Quality-Aware Experience Exploitation in Model-Based Reinforcement Learning

Guang Yang, Jiahe Li, Ziye Geng, Changqing Luo

Published: 2024, Last Modified: 15 May 2025IEEE Big Data 2024EveryoneRevisionsBibTeXCC BY-SA 4.0

Abstract: In model-based reinforcement learning (MBRL), the quality of simulated experiences is a critical bottleneck to effective policy learning. Existing research has primarily focused on reducing the generation errors of these simulated experiences but has largely ignored how the varying quality of these experiences impacts policy learning during their exploitation.

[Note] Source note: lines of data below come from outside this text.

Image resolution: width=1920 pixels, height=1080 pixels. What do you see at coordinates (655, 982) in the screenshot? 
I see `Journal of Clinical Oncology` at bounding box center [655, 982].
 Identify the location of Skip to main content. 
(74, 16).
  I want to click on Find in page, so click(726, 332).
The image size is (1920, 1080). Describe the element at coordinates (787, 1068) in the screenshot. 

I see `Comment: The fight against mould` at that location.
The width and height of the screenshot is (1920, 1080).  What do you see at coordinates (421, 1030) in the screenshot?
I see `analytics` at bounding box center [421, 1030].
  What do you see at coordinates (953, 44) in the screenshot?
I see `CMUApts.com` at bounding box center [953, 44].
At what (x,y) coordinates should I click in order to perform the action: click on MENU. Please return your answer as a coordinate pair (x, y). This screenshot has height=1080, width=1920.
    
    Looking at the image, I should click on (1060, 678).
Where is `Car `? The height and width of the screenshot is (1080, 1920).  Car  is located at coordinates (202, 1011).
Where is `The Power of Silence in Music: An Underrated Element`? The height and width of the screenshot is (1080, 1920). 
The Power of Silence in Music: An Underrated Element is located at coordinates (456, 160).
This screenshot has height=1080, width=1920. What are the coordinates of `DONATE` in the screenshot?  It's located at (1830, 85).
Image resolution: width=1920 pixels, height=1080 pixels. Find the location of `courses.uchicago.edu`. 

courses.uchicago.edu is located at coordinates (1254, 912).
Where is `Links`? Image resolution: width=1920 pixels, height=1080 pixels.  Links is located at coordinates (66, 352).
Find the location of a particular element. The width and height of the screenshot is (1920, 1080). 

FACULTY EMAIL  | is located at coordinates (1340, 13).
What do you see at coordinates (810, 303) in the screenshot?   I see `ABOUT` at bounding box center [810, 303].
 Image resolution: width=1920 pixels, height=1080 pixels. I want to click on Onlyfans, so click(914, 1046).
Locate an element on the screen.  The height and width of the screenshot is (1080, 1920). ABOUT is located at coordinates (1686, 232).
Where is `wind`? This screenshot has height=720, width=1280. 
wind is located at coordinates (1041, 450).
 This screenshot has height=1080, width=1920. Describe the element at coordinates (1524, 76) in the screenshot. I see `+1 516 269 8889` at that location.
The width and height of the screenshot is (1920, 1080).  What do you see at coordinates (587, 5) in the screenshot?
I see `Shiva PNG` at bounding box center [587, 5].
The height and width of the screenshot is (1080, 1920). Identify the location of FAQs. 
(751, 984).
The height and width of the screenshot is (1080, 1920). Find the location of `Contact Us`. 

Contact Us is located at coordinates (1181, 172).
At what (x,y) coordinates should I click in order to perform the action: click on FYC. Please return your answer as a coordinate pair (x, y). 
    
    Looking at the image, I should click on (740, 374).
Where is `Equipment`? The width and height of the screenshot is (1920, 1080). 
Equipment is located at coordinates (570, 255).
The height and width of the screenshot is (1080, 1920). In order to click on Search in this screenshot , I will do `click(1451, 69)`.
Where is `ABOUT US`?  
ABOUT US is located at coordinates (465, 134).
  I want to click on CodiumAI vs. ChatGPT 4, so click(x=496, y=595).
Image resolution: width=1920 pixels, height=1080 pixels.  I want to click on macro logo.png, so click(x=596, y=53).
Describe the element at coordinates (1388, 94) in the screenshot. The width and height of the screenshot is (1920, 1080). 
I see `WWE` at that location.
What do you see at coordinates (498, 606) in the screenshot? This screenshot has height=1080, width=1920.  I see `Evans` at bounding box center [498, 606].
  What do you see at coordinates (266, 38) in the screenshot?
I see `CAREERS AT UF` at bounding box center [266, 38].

To bridge this gap, we propose a novel quality-aware experience exploitation scheme, called QA2E, which dynamically exploits simulated experiences based on their assessed quality to enhance the effectiveness of model-based policy learning. Particularly, we develop a weighted Bellman backup approach to dynamically adjust the influence of simulated experiences on policy learning based on their assessed quality. Since directly measuring the quality is impractical, QA2E estimates it through the epistemic uncertainty derived from the prediction results of an ensemble of transition models. Experimental results demonstrate that QA2E significantly improves policy learning performance by more effectively exploiting simulated experiences.